Gray Goes Black - Chapter IV

Chapter IV - Faces

The exterminator was perplexed. For a second time in a month he had removed, killed the writhing baby snakes that were living in the downstairs fireplace, only to have them return a couple days later. Always the same tangle of six inch vipers covered in gray soot, black diamond eyes, tapping away at the glass with their cracked, flat noses. Our step father was convinced they were coming in from the trees that hovered over the house, a solution that seemed impossible to everybody but him. The young, wiry exterminator wasn’t buying it. He believed they were entering from a small hole somewhere in the foundation of the fireplace, gaining entry from below the house, beneath the foundation,

During our time in the house, we kept a series of outdoor cats that were not only beloved pets, but also helpful in keeping the lake snakes at bay.. Figgit was the name of the small, wiry black and gray ring-tailed feline that summer; sweet, but ferocious when it came to other wild animals. Figgit also gave the entire family ringworm the following Spring, eventually losing her own ninth life after a particularly violent altercation with a mean raccoon. I cam still hear my mother begrudging the vet bills, “I just spent $500 on a cat, and I don’t even like cats.”

Still, that summer I tried repeatedly to bring Figgit into the downstairs living room to see if she could scare, exterminate the snakes in the fireplace; but the normally calm cat turned into a roaring bag of nerves when carried within ten feet of the glass doors, Clawing, screaming like a feral bobcat, eventually scratching my face so badly that I swore I would never bring her in again. The cat wanted nothing to do with these snakes…or that room.

The summer burned on; I was preoccupied with the exhilaration of youth, taking full advantage of my locale near a large city to investigate live music and girls. It was the best of both worlds, a teenage boy living on a lake, but less than an hour drive to all the allure of urban virtue. Staying up all night with like minded punks for concert tickets, smoking cigarettes and a little pot on Friday, then spending the following day skiing on the blue surface of the lake, bathed in the Texas sun and the promise of the future. My younger sister and I bickered, and since it was the first time in my life that I had the means to come and go freely, it’s not surprising that our relationship was changing that summer. Like many siblings, we were closest when we were children, and this was the first period in our young lives that we started to echo who we were becoming as adults, especially myself as the slightly aloof, older brother.

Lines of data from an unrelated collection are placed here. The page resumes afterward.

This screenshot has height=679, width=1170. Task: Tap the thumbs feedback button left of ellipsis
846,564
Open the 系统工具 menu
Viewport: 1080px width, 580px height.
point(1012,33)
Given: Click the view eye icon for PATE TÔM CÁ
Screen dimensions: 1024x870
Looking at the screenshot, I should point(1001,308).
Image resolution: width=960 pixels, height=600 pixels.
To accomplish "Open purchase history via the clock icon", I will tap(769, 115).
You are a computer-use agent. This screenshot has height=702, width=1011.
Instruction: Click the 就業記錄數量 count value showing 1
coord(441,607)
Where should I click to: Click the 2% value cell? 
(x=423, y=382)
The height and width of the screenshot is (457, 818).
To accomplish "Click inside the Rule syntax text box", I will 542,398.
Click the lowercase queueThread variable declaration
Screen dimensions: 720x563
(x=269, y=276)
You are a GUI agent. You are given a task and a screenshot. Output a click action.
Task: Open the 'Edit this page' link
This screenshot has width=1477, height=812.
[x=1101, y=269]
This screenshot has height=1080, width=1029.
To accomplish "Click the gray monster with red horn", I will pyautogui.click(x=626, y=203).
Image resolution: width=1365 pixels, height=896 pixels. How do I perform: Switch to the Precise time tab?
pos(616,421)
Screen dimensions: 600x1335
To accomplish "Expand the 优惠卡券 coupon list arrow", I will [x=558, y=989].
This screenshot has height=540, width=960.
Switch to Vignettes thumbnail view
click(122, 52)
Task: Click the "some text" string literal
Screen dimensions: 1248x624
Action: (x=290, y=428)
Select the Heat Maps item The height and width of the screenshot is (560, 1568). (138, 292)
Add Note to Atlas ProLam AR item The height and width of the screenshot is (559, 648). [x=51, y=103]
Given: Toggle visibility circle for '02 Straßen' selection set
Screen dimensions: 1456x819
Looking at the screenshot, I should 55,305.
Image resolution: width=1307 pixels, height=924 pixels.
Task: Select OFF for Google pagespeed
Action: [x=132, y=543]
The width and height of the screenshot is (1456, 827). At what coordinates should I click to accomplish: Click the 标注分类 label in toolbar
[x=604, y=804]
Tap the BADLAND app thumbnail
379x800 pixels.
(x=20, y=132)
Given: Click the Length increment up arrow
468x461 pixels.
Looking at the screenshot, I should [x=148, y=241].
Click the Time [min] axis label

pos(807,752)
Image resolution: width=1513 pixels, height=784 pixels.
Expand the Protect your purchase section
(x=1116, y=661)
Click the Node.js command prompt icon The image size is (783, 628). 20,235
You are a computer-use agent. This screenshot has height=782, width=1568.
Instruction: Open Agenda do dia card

The final dark happening of the season was by far the most dramatic of all, and even though my role was small in comparison to my sister, it still had a lasting impact on me. It is, after all, the climax of this story, a perpetually more sinister juxtaposition to the image of three boys frightened by a bag of old clothes and a pair of red shoes. When I tell the story, I pull the listener close, regardless of whether it’s an audience of one or ten; as my brow furrows, eyes widen, and normally animated hands become tight and clinched.

I arrived home just before midnight, tipsy as a tripped through the front door, clamoring loudly down the stairs, although I was trying to be quiet. My mother was out of town on business, my step-father upstairs sleeping, and my sister and her friend Tamra huddled together on the living room floor playing a game with the television on mute in the background. I sat briefly on the arm of the couch, talking with the preteen girls, watching the fireplace all the while, but not saying anything, knowing the snakes scared my sister. I looked intently, but saw no movement, and heard no tapping. Just blackness behind the closed glass doors. I shivered silently, rubbing the small, red welt on my arm.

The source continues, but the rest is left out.